* _Documento_
□ □ □ □
Sin embargo, al igual que toda corriente de pensamiento político, social y económico, el liberalismo es una amalgama diversa y variada donde tienen cabida multitud de opiniones e ideas, es por ello que sólo mostraré las características principales de lo que llamamos liberalismo clásico.
La wikipedia tiene las siguientes entradas en referencia al liberalismo clásico, la cual reproduzco en su integridad:
“El Liberalismo clásico o primer liberalismo es una frase usada para describir ideas formuladas durante los siglos XVII y XVIII, contrario al poder absoluto del Estado y su intervención en asuntos civiles, la autoridad excluyente de las iglesias, y cualquier privilegio político y social, con el objetivo de que el individuo pueda desarrollar sus capacidades individuales y su libertad en el ámbito político y religioso. Su base fundamental se encuentra en la doctrina de la ley natural, cuyo más representativo exponente es John Locke.
Dotado de una alto grado de laicidad, ya que tanto los pensadores cristianos como aquellos que a partir del siglo XVIII adoptaron el ateísmo como postura frente a la religión, estaban vinculados a la reforma de la Iglesia Católica y el cisma protestante de inicios del siglo XVI, con el consecuente alejamiento de la idea de Dios de los asuntos públicos. La religión pasa a ser un asunto privado, alejada de la moral y de la política, con la finalidad de favorecer la convivencia.
Sus bases racionales son el realismo y el empirismo, con mucha mayor atención, por lo tanto, a los cambios observados en los hechos, por lo que se distingue del idealismo y del deductivismo propios del racionalismo continental europeo, más tendente a formular verdades obsolutas. Se trata de un racionalismo analítico, más que justificativo.
□ □ □ □
* _Tareas_
1. Transcribe, por favor, el fragmento del texto sobre el liberalismo clásico que empieza en "Sus bases racionales" y termina en "más que justificativo.".
2. Según el texto sobre el liberalismo clásico, ¿quién es el exponente más representativo de la doctrina de la ley natural?

[Entradas de posición de elementos]
□ □ □ □
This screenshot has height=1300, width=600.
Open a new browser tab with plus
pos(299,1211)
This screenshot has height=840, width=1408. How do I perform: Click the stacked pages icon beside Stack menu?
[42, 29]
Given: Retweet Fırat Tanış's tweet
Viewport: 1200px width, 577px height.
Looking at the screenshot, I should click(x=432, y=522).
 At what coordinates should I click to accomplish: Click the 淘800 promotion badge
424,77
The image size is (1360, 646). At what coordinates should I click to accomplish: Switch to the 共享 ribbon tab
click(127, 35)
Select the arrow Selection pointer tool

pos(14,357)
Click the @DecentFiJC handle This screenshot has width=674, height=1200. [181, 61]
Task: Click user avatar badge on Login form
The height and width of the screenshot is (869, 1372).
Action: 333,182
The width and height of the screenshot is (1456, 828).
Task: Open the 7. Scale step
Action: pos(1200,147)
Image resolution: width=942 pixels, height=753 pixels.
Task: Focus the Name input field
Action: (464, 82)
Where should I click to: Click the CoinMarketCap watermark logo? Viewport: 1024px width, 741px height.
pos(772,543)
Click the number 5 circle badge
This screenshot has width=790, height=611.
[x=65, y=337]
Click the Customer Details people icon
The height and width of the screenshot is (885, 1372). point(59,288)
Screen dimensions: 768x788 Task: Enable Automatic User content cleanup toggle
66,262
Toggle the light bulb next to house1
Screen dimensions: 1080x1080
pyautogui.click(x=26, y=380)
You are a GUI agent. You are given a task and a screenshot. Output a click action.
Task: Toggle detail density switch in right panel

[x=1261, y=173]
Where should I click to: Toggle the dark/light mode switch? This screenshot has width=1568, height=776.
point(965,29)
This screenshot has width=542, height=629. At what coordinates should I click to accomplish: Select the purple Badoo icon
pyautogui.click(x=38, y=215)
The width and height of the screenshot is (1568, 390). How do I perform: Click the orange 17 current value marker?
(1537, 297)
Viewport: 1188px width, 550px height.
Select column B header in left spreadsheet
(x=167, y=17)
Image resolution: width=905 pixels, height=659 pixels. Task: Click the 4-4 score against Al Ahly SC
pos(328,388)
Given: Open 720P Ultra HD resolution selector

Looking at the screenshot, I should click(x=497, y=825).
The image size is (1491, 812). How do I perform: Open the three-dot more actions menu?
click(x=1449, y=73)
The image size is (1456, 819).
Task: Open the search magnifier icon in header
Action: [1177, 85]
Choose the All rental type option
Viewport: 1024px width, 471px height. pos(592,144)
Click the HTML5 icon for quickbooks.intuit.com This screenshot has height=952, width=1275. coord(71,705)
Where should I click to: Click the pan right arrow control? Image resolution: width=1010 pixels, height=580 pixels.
□ □ □ □
* _Respuestas escritas_
1.
Sus bases racionales son el realismo y el empirismo, con mucha mayor atención, por lo tanto, a los cambios observados en los hechos, por lo que se distingue del idealismo y del deductivismo propios del racionalismo continental europeo, más tendente a formular verdades obsolutas. Se trata de un racionalismo analítico, más que justificativo.

2. John Locke.